# Text segment

#####

Some expected there would be tepid interest in the broadband stimulus funds doled out by the National Telecommunications and Information Administration and the Department of Agriculture, given the apathy expressed by the country's major broadband providers. Instead, both agencies saw nearly 2,200 bidders asking for almost $28 billion in funds. That is nearly seven times the $4 billion that is available for the programs in the first round.
Craig Settles, head of Successful.com and a guru on the entire application process, said it does indeed appear that the applications are a fair representation of local, community-driven projects--a key factor he has always believed would drive the success of any broadband deployments in underserved areas. After all, they know what their own communities need. He finds that a bit amazing given the fact that the rules were geared toward larger telecom providers. For instance, the applications asked entities applying for funds to state their revenue and profits, but many of those applicants are nonprofits.
NTIA said applications came in from a diverse range of parties including state, local and tribal governments; nonprofits; industry; anchor institutions such as libraries, universities, community colleges and hospitals; public safety organizations; and other entities in rural, suburban and urban areas.

#####

# Recorded data
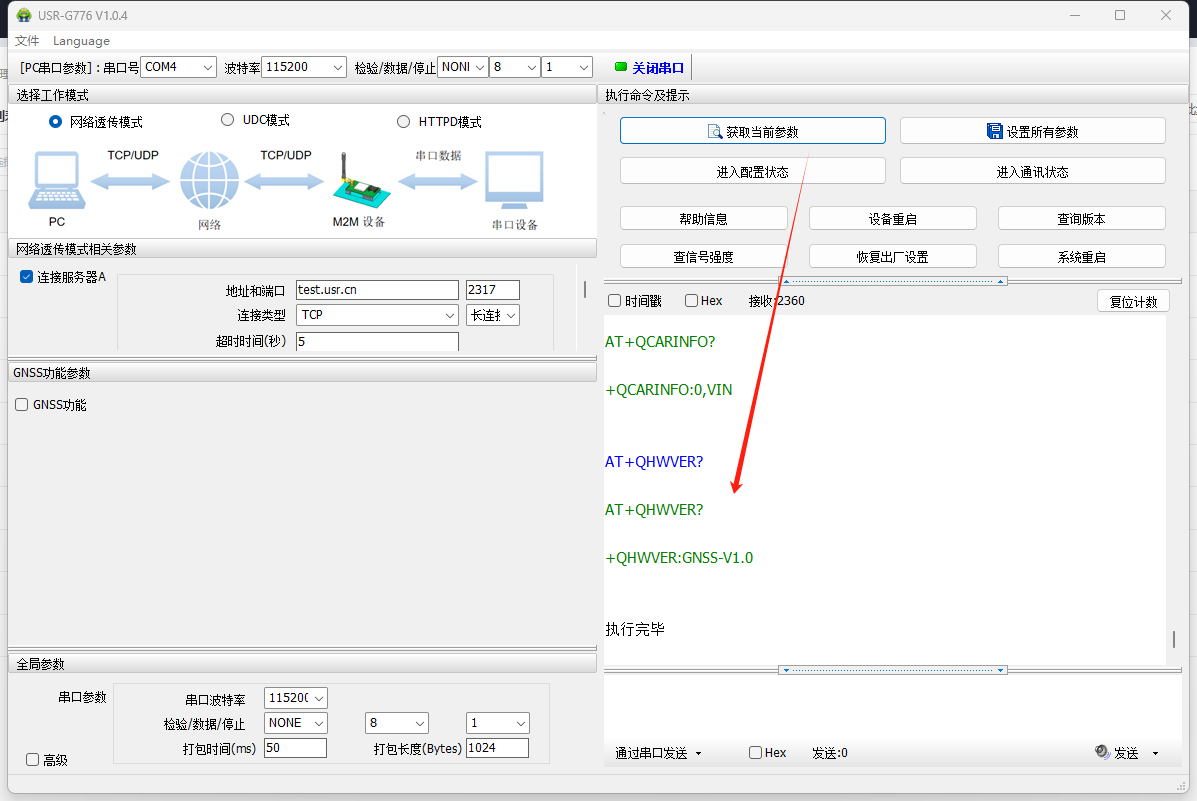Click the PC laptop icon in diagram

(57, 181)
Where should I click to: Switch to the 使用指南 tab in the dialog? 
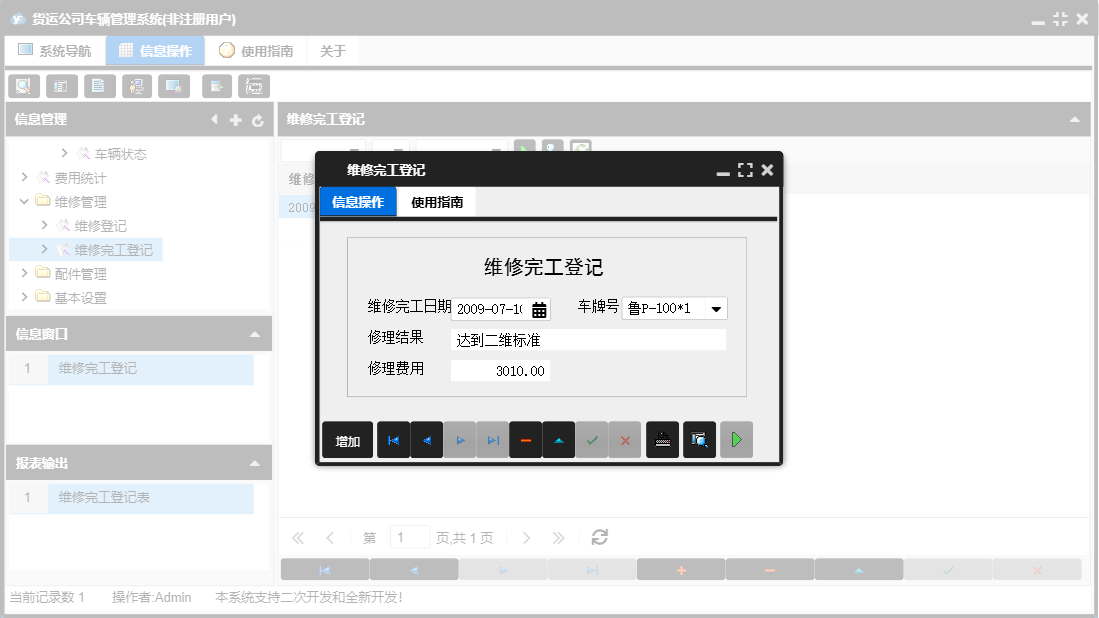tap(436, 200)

#####

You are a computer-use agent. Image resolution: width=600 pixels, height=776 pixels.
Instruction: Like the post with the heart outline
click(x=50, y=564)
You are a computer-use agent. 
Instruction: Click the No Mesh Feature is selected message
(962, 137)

#####

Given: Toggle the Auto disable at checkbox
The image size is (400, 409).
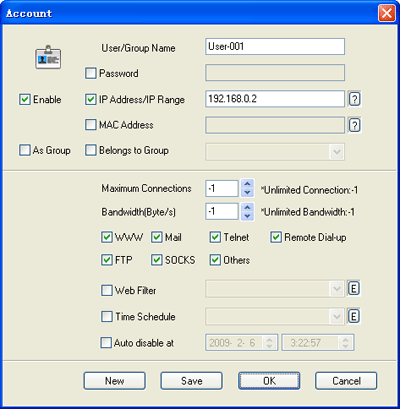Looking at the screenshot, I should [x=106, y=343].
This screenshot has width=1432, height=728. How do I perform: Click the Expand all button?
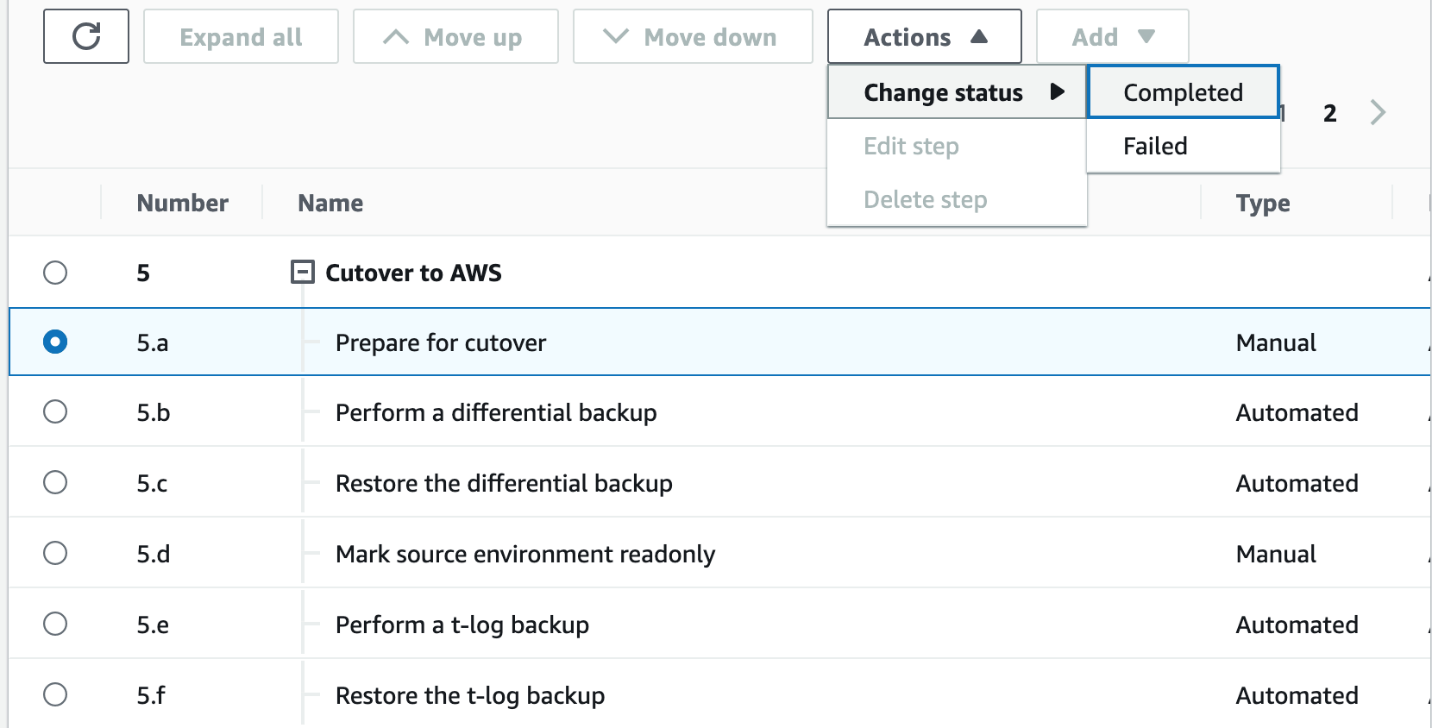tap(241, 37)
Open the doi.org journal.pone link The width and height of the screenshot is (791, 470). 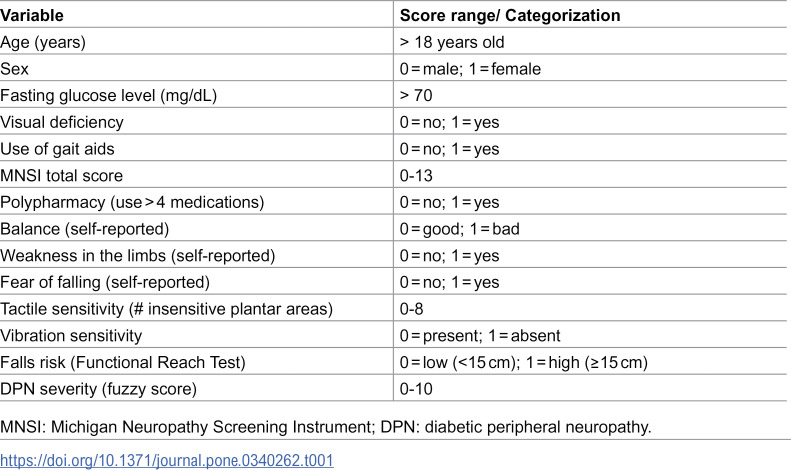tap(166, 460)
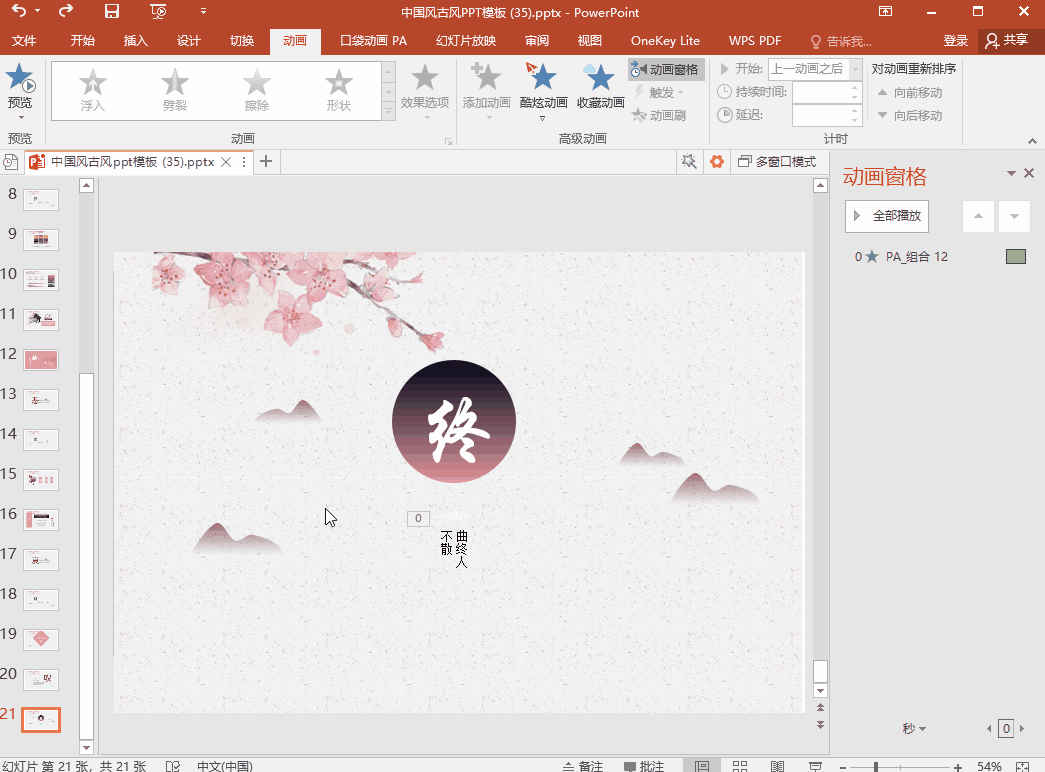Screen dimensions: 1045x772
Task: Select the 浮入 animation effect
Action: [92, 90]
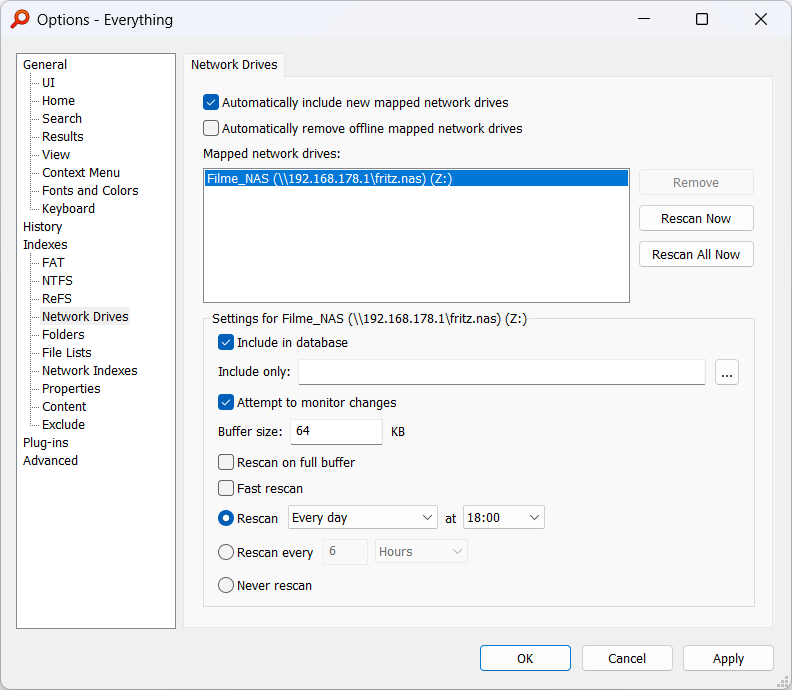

#####

# Work instructions
- 1) For the article on broadband stimulus funds, decide whether each statement agrees with it. Answer yes or no and quote the deciding words.
(a) Bidders asked for almost $28 billion in funds.
(b) The country's major broadband providers showed strong enthusiasm for the funds.
(c) The application rules were geared toward smaller community groups.
- 2) According to the article on broadband stimulus funds, how much money is available for the programs in the first round?
- 3) Resume the article on broadband stimulus funds, picking up after its final sentence.
The listing has no connection to the article on broadband stimulus funds.

# Answers for each item
- 1)
(a) Yes: "both agencies saw nearly 2,200 bidders asking for almost $28 billion in funds"
(b) No: "given the apathy expressed by the country's major broadband providers"
(c) No: "the rules were geared toward larger telecom providers"

- 2) $4 billion.

- 3)
While a number of major telecom operators supposedly sat out this round, presumably upset over the net neutrality strings attached, they still may have a hand in the outcome. They have negotiated an agreement with the NTIA and the Department of Agriculture that will allow them to challenge projects by declaring they already serve those areas under consideration. Of course, they have to prove their claims, but without accurate mapping, their assertions might be difficult to disprove.
According to an article this weekend in The Hill, a really accurate map depicting broadband availability might not come to fruition until about half of the broadband stimulus money is gone. That's because some of the broadband stimulus money is going toward better mapping. Of course, the lack of accurate mapping brings up another argument--that broadband access might not be deployed in the most needy of places if we don't know where it really is in the first place. But I digress.
"Hopefully, with the extensive number of applicants, there will be more pressure to negate the clause for incumbents to challenge proposals," Settles said. "It's hard to challenge the state of Maryland or Pennsylvania, for instance, if the government's office and state structure is behind a number of these proposals."